Updated: May 11
Mergers and acquisitions are typically characterized by challenges and complexities. That’s just the nature of the game. M&As have always taken place in business, but they did not become popular until the end of the 19th century during which an intense period of M&A sometimes referred to as the M&A waves were experienced.
Because of the M&A waves, mergers and acquisitions shifted from being primarily a US phenomenon to characterize organizations across an array of sectors and continents. And despite this level of growth, M&As are still largely misunderstood. Furthermore, based on evidence, M&As rarely perform well as it has always been very difficult for organizations to successfully pull them off.
Which begs the question- why carry them out at all? The fact that businesses still welcome M&A despite the contradictory evidence present, means that there is something to be gained when a M&A is carried out successfully. Some mergers are enforced to capitalize on new geographic or demographic markets, expand product selections, boost productivity levels, facilitate the acquisition of important employees such as COO and CEOs.

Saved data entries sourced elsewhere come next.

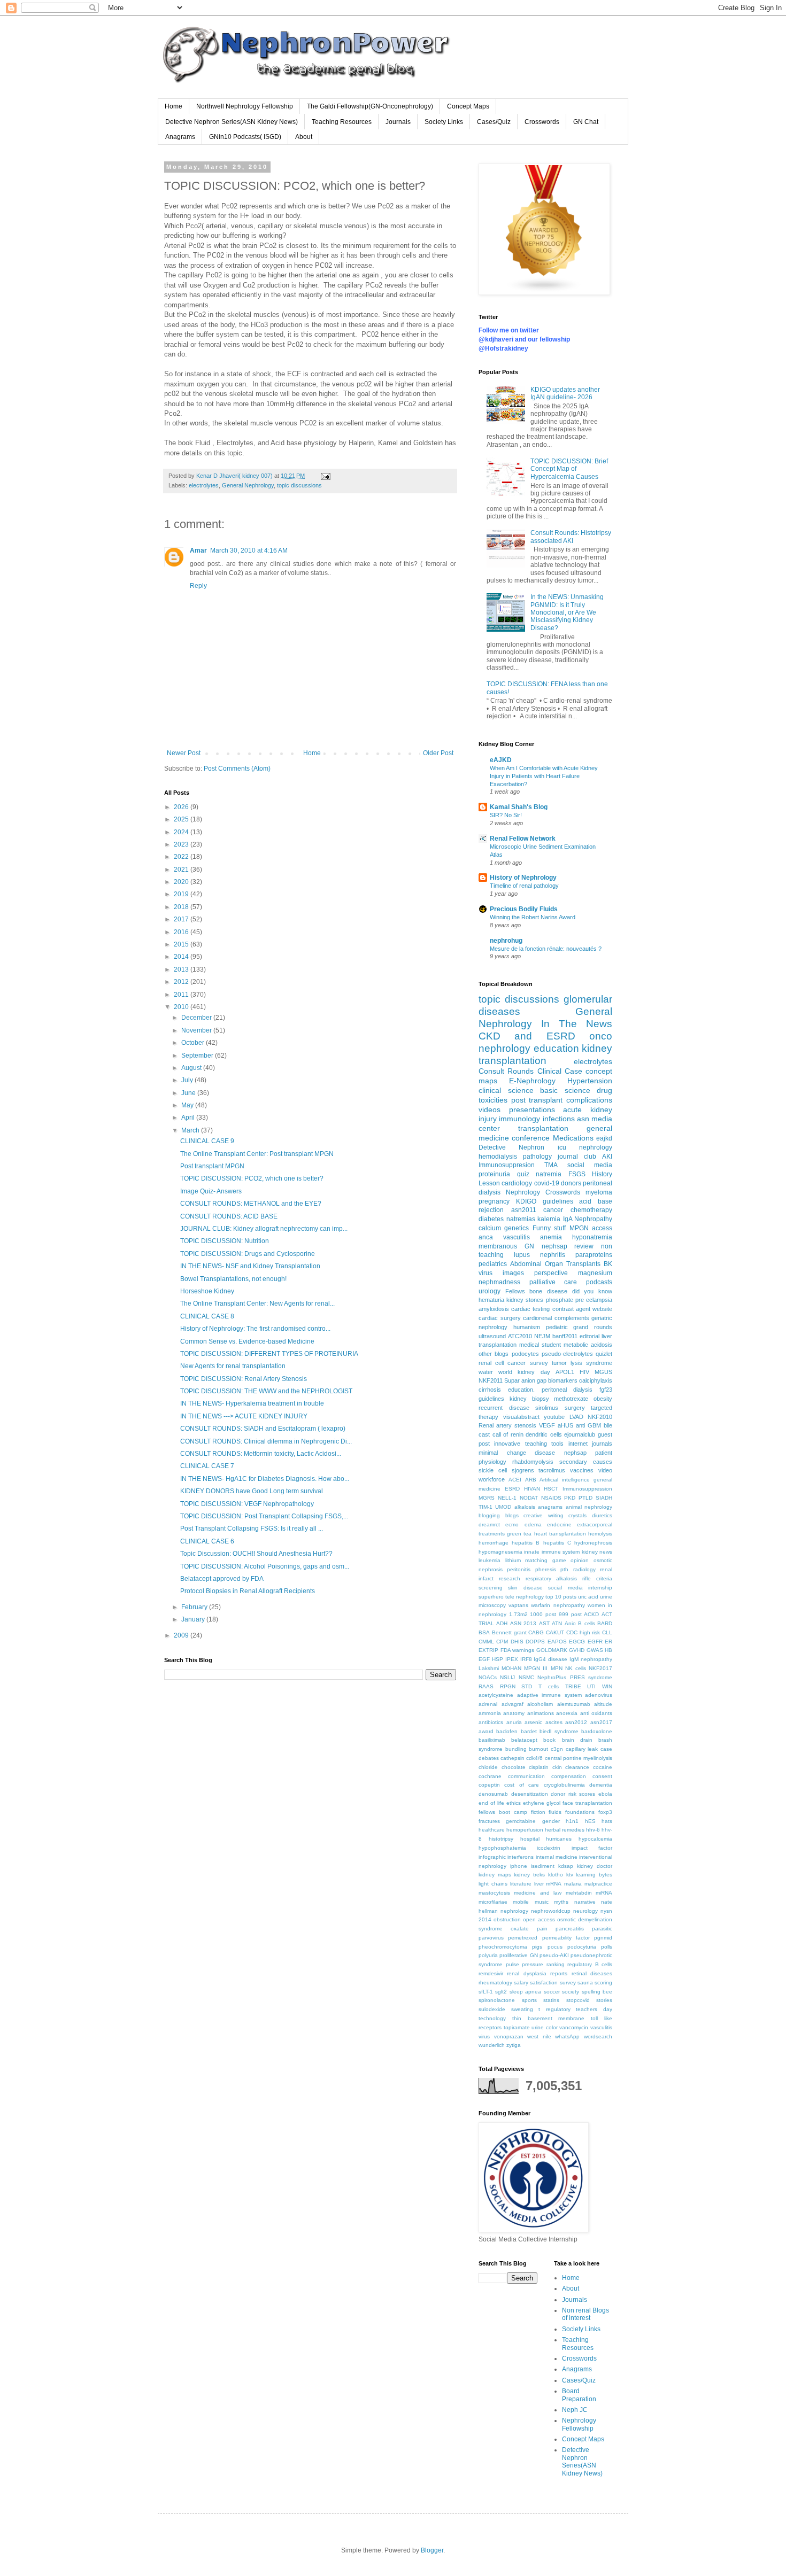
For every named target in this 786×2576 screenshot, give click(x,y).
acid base (595, 1201)
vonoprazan (508, 2036)
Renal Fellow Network (523, 838)
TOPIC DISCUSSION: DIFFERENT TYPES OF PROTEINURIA (269, 1353)
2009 (182, 1635)
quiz (523, 1174)
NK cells (575, 1668)
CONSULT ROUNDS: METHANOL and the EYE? (250, 1203)
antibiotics (491, 1722)
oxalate (520, 1928)
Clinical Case (559, 1071)
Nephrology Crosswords (543, 1192)
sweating (522, 2009)
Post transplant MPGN (212, 1166)
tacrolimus (551, 1470)
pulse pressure (525, 1964)
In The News (576, 1023)
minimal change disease (517, 1452)
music (542, 1902)
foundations (580, 1812)
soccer (552, 1992)
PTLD (585, 1498)
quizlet (604, 1354)
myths (561, 1902)
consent (602, 1776)
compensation (568, 1776)
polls (606, 1947)
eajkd (604, 1138)
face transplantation (587, 1803)
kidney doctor (594, 1866)
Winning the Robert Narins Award (532, 917)
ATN (557, 1623)
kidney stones (524, 1300)
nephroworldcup (551, 1911)
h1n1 (572, 1821)
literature (520, 1884)
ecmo (512, 1524)
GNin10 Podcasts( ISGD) (245, 137)
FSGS (576, 1174)
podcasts (599, 1282)
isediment (542, 1866)
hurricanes (559, 1839)
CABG (536, 1632)
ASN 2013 (523, 1623)
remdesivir (491, 1973)
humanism (526, 1327)
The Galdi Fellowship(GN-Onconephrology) (370, 106)
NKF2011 (491, 1380)
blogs (512, 1515)
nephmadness (499, 1282)
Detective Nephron (511, 1147)
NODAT (529, 1498)
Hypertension (589, 1080)
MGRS (487, 1498)
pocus (555, 1947)
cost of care (521, 1785)
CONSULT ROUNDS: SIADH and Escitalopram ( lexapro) (262, 1428)
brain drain (577, 1740)
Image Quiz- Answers (211, 1191)
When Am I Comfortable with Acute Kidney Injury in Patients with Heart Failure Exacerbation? (544, 776)
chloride (488, 1767)
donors (571, 1183)
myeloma (598, 1192)
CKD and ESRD (527, 1036)
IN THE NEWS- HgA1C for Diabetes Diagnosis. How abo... (264, 1479)
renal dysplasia (526, 1973)
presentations (532, 1109)
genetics (516, 1228)
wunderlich (492, 2045)
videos (489, 1109)
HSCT (551, 1489)
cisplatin (539, 1767)
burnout (538, 1749)
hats (607, 1821)
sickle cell (493, 1470)
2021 (182, 869)
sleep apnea (525, 1992)
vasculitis (601, 2027)
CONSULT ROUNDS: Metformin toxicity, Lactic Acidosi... (260, 1453)
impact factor (592, 1848)
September (198, 1055)
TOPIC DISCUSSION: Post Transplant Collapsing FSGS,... (264, 1516)
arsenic (533, 1722)
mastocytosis (494, 1893)
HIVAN (532, 1489)
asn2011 (523, 1210)
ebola (605, 1794)
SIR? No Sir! (506, 815)
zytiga (513, 2045)
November (197, 1030)
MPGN (579, 1228)
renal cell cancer (502, 1363)
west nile (539, 2036)
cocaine (602, 1767)
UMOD (503, 1507)
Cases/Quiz (494, 122)
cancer (553, 1210)
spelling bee (597, 1992)
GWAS (595, 1650)
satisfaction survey (552, 1982)
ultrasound (492, 1336)
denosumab (493, 1794)
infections (559, 1118)
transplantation (543, 1128)
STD (526, 1686)
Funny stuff (549, 1228)
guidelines (491, 1398)
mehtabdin (579, 1893)
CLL (607, 1632)
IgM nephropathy (590, 1659)
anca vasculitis (504, 1237)
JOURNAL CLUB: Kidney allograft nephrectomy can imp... (264, 1228)
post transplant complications (561, 1100)
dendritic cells (544, 1434)
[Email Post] (325, 475)
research (509, 1578)
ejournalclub (579, 1434)
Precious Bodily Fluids (524, 909)
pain (542, 1928)
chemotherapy (591, 1210)
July (188, 1080)
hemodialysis (498, 1156)
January (193, 1619)
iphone (518, 1866)
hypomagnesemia (500, 1552)
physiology (492, 1461)
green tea (519, 1534)
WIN (607, 1686)
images (513, 1273)
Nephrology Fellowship (579, 2424)
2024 (182, 832)
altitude (603, 1704)
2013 (182, 969)
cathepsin (512, 1758)
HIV (584, 1372)
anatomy (514, 1713)
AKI (607, 1156)
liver (539, 1884)
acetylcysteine (496, 1695)
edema (533, 1524)
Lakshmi (489, 1668)
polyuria (488, 1955)
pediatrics (493, 1264)
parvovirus (491, 1938)
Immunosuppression (587, 1489)
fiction (538, 1812)
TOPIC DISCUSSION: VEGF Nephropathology (247, 1504)
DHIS (517, 1641)
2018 (182, 907)
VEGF (547, 1425)
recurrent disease (504, 1408)
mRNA (553, 1884)
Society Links (444, 122)
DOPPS (535, 1641)
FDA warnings (517, 1650)
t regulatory (554, 2009)
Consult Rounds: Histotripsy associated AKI (570, 536)
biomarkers (562, 1380)
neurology (585, 1911)
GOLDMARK (551, 1650)
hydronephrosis (593, 1543)
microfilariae (493, 1902)
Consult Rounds (506, 1071)
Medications (573, 1138)
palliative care (553, 1282)
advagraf (512, 1704)
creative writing (543, 1515)
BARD (604, 1623)
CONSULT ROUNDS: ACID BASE (229, 1216)
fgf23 (605, 1389)
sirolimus (546, 1408)
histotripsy (501, 1839)
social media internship (580, 1587)
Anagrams (180, 137)
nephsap (575, 1452)
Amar (198, 550)
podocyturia (581, 1947)
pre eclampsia (593, 1300)
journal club (577, 1156)
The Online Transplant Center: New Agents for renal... (257, 1303)
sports (529, 2000)
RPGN (507, 1686)
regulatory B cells (589, 1964)
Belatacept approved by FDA (222, 1578)
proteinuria (494, 1174)
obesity (603, 1398)
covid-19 (546, 1183)
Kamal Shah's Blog (519, 807)
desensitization (529, 1794)
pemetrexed (522, 1938)
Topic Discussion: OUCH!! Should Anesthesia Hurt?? (256, 1553)
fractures (489, 1821)
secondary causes (585, 1461)
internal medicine (556, 1857)
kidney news (597, 1552)
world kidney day (524, 1372)
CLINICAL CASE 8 (207, 1316)
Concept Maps (468, 106)
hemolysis (600, 1534)
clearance (577, 1767)
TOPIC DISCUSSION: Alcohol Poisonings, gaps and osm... (264, 1566)
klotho (555, 1874)
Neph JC (575, 2410)
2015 (182, 944)
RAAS (486, 1686)
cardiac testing (530, 1309)
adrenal (488, 1704)
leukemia (489, 1560)
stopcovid (578, 2000)
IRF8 (526, 1659)
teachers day (594, 2009)
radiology (584, 1569)
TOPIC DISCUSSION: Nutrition (224, 1241)
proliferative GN (518, 1955)
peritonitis (518, 1569)
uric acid (588, 1597)
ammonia (490, 1713)
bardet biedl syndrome (550, 1731)
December (197, 1017)
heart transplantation (560, 1534)
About (303, 137)
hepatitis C (557, 1543)
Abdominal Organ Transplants (555, 1264)
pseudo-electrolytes (567, 1354)
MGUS (603, 1372)
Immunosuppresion (507, 1165)
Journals (398, 122)
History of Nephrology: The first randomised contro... (255, 1328)
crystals (577, 1515)
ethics (513, 1803)
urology (489, 1291)
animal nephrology (589, 1507)
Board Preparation (579, 2394)
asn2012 (576, 1722)
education (556, 1048)
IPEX (511, 1659)
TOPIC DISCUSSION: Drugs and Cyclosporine (247, 1254)
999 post (570, 1614)
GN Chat (585, 122)
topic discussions (299, 485)
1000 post (543, 1614)
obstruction (507, 1919)
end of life (491, 1803)
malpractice (598, 1884)
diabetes (491, 1219)
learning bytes (594, 1874)
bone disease (548, 1291)
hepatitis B (526, 1543)
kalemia (548, 1219)
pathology (537, 1156)
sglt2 (501, 1992)
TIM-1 (485, 1507)
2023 (182, 844)
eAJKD (501, 760)
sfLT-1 (486, 1992)
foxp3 (605, 1812)
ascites (553, 1722)
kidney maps (495, 1874)
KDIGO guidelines (544, 1201)
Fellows (515, 1291)
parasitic (602, 1928)
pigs (537, 1947)
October (193, 1042)
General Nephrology (248, 485)
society (570, 1992)
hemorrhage (493, 1543)
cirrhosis (490, 1389)
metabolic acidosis (588, 1344)
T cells (548, 1686)
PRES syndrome (591, 1677)
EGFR (595, 1641)
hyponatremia (592, 1237)
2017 (182, 919)
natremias (520, 1219)
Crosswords (542, 122)
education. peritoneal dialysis (550, 1389)
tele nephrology (524, 1597)
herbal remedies (564, 1830)
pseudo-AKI (554, 1955)
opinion (580, 1560)
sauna (585, 1982)
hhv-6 (593, 1830)
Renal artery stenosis (507, 1425)
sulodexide (492, 2009)
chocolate (514, 1767)
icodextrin (548, 1848)
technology (492, 2018)
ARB (530, 1480)
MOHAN (511, 1668)
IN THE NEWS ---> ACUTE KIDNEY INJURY (243, 1416)
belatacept (524, 1740)
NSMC (526, 1677)
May (188, 1105)
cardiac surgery (500, 1318)
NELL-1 (507, 1498)
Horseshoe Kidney (207, 1291)
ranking (555, 1964)
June (189, 1093)
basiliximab (492, 1740)
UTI (591, 1686)
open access (539, 1919)
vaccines (582, 1470)
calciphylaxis (595, 1380)
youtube (554, 1417)
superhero (491, 1597)
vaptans (518, 1605)
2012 (182, 982)
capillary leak (582, 1749)
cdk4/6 (534, 1758)
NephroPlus (551, 1677)
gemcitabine (521, 1821)
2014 (182, 956)
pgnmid (603, 1938)
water (486, 1372)
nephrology (514, 1911)
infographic (492, 1857)
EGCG (577, 1641)
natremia (548, 1174)
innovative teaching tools (529, 1443)
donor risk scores (573, 1794)
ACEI (514, 1480)
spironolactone (497, 2000)
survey (539, 1363)
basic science (565, 1090)
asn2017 (601, 1722)
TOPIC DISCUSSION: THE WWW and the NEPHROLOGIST (266, 1391)
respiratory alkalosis (551, 1578)
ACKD (591, 1614)
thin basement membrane (548, 2018)
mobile (521, 1902)
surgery (575, 1408)
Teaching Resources (342, 122)
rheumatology (495, 1982)
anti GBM (588, 1425)
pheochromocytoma (503, 1947)
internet (578, 1443)
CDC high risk (583, 1632)
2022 (182, 856)
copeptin (489, 1785)
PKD (569, 1498)
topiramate (517, 2027)
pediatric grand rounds (579, 1327)
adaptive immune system (549, 1695)
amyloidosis (494, 1309)
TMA (551, 1165)
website (602, 1309)
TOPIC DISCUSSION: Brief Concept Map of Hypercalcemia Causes (569, 468)
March (191, 1130)
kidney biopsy (529, 1398)
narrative (585, 1902)
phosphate (559, 1300)
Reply (198, 585)
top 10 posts (560, 1597)
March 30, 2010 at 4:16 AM (249, 550)
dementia (600, 1785)
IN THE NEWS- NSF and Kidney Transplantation (250, 1266)
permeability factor (566, 1938)
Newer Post (184, 753)
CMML (486, 1641)
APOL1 (565, 1372)
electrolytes (204, 485)
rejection (491, 1210)
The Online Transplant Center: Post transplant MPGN (257, 1154)
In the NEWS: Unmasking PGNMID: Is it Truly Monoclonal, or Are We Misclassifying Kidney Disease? (567, 612)
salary (521, 1982)
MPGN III (536, 1668)
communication (526, 1776)
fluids (555, 1812)
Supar (512, 1380)
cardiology (517, 1183)
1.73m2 (518, 1614)
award (486, 1731)
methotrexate (571, 1398)
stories (604, 2000)
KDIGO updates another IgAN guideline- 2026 (565, 393)
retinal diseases (592, 1973)
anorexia (566, 1713)
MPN (556, 1668)
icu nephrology (585, 1147)
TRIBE (573, 1686)
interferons (520, 1857)
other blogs (493, 1354)
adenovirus (598, 1695)
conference (531, 1138)
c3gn (557, 1749)
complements (571, 1318)
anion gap (533, 1380)
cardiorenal (537, 1318)
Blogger (432, 2550)
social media (589, 1165)
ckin (557, 1767)
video (605, 1470)
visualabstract (521, 1417)
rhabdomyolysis (532, 1461)
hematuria (491, 1300)
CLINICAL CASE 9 (207, 1141)
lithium (513, 1560)
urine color (544, 2027)
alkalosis (524, 1507)
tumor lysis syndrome (582, 1363)
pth (564, 1569)
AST (544, 1623)
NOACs (488, 1677)
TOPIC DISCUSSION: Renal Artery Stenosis (243, 1379)
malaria (573, 1884)
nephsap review (568, 1246)
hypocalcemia (595, 1839)
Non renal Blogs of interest (585, 2314)
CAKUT (555, 1632)
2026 (182, 807)
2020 (182, 882)
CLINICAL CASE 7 (207, 1466)
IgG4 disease (550, 1659)
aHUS (565, 1425)
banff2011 (564, 1336)
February (195, 1607)
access (602, 1228)
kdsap (565, 1866)
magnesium (595, 1273)
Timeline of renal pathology (524, 885)
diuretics (602, 1515)
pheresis (545, 1569)
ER (608, 1641)
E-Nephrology (532, 1080)
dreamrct (489, 1524)
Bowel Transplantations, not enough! (233, 1279)
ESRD (512, 1489)
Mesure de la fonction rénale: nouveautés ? (546, 948)
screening (491, 1587)
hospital (530, 1839)
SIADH (604, 1498)
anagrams (550, 1507)
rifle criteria (597, 1578)
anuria (514, 1722)
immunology (519, 1118)
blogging (489, 1515)
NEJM (542, 1336)
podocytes (525, 1354)
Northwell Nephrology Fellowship (244, 106)
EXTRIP (488, 1650)
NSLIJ (507, 1677)
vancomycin (573, 2027)
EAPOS (557, 1641)
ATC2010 (520, 1336)
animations (540, 1713)
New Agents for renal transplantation (233, 1366)
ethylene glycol (541, 1803)
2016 (182, 932)
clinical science (506, 1090)
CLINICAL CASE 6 (207, 1541)
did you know (592, 1291)
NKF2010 (600, 1417)
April (188, 1117)
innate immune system (552, 1552)
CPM (502, 1641)
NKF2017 (600, 1668)
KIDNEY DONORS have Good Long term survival (251, 1491)
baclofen (507, 1731)
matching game (545, 1560)
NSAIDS (551, 1498)
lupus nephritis (539, 1255)
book (549, 1740)
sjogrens (523, 1470)
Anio (570, 1623)
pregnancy (494, 1201)
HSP (497, 1659)
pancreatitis (570, 1928)
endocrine (559, 1524)
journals (602, 1443)
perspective (551, 1273)
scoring (603, 1982)
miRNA (604, 1893)
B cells (586, 1623)
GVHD (576, 1650)
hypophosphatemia (502, 1848)
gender (551, 1821)
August (192, 1068)
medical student (540, 1344)
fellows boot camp (503, 1812)
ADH (501, 1623)
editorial (589, 1336)
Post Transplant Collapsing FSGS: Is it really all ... (251, 1528)
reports (558, 1973)
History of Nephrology (523, 877)
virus (484, 2036)
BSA (484, 1632)
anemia (551, 1237)
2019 (182, 894)
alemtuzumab (573, 1704)
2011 (182, 994)
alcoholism (540, 1704)
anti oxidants (596, 1713)
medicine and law (537, 1893)
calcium (490, 1228)
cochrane (490, 1776)
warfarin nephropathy (557, 1605)
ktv (569, 1874)
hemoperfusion (524, 1830)
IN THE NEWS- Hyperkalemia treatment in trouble (252, 1403)
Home (173, 106)
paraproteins (593, 1255)
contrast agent (571, 1309)
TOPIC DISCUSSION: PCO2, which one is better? (251, 1178)
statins (551, 2000)
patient (603, 1452)
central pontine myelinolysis (578, 1758)
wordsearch (598, 2036)
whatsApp (567, 2036)
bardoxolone (596, 1731)
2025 (182, 819)
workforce (492, 1479)
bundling (516, 1749)
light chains (493, 1884)
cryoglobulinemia (564, 1785)
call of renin (507, 1434)
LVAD (576, 1417)
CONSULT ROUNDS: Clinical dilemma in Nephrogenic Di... (266, 1441)
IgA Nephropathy (588, 1219)
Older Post (438, 753)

In most cases, M&As take place to absorb a rival organization or fulfill long term strategies. Whatever the reason for a M&A, it is essential for the process to be measured to assess whether or not it was successful in meeting the rationale of business objectives established. That’s where KPIs or key performance indicators come in. KPIs are quantifiable, thus allowing an organization to determine if it did well or flopped.
That’s why businesses must establish a series of well-defined and established objectives before every M&A. The KPIs established will articulate the ideal performance results that are expected from the M&A process.
So what are the metrics against which M&As are measured? How can success be measured when it comes to M&A?
There is a range of ways to measure what success looks like when it comes to M&A. regardless of the approach, there are some important things that need to be figured out before success can be measured. For instance:
What metrics will your organization use to measure M&A performance?
There are ways to measure the performance of M&A. Even though there is no one size fits all approach, most businesses have been known to rely on things such as share price to measure performance. Other commonly used measures include accounting actions like sales, profit numbers, ROI, or ROA.
Over what time frame will M&A performance be assessed?
Whenever dealing with stock measures, most businesses rely on short to long term windows that can span several days or years post deal to measure success.
Whose performance should be measured, the acquiring or the selling party?
It is essential to keep in mind that whenever M&As take place, the 2 parties entering the deal do so with differing perhaps even unmatched expectations. Based on the strategic rationale that guided the transaction in the first place, the desired performance will target the 2 parties differently. This is because the acquirer’s point of view of success may not necessarily match that of the seller’s.
How will the acquisition’s performance be captured once the deal is finalized?
Once the deal is complete and the acquired business is part and parcel of the buying firm’s organization, it might be difficult to isolate the acquired firm’s operating performance within its new reporting structure. The purchasing organization must then find ways to measure the M&A performance of the acquired party post-deal. Otherwise, it will be impossible to determine what needs to be fixed or added so that performance can consequently be improved upon.
Common KPIs used commonly during M&A
As mentioned earlier, KPIs for one businesses’ merger and acquisition will differ greatly from other businesses’ M&As. Some KPIs might be more applicable to some industries than they are to others. For example, monthly active users is a common KPI for tech companies such as app developers but it may not necessarily be useful to say a manufacturing firm.
Familiarizing yourself with the right KPIs for your M&A will give you a leg up when it comes times to evaluating the success of your current venture. A few common KPIs that you should know are:
Customer acquisition cost
The cost of customer acquisition refers to the amount spent on sales and marketing to acquire a customer. Customer acquisition costs is the number that will indicate the efficiency of your marketing effort.
Customer retention rate
Most businesses need repeat customers to survive. A business that boasts a high customer retention rate implies that they have a quality product or service, as well as an effective support system that satisfies customers.
A business that has a low or shrinking profit margin should raise concerns about the businesses’ long term sustainability. A business that experiences low margins is more likely to drop in sales or have a poor market share. As such, a business must understand its profit margins versus its revenue numbers.
Examples of overhead costs include rent, insurance, utilities, and things of that nature. A company’s overhead costs will indicate how efficient the company is so it is an important KPI to measure.
Employee turnover is one of those non-financial KPIs that indicate just how well a business is being run. If an organization is considering M&A with a business that has a high turnover, it may be imperative to revamp the employee policies that are not working.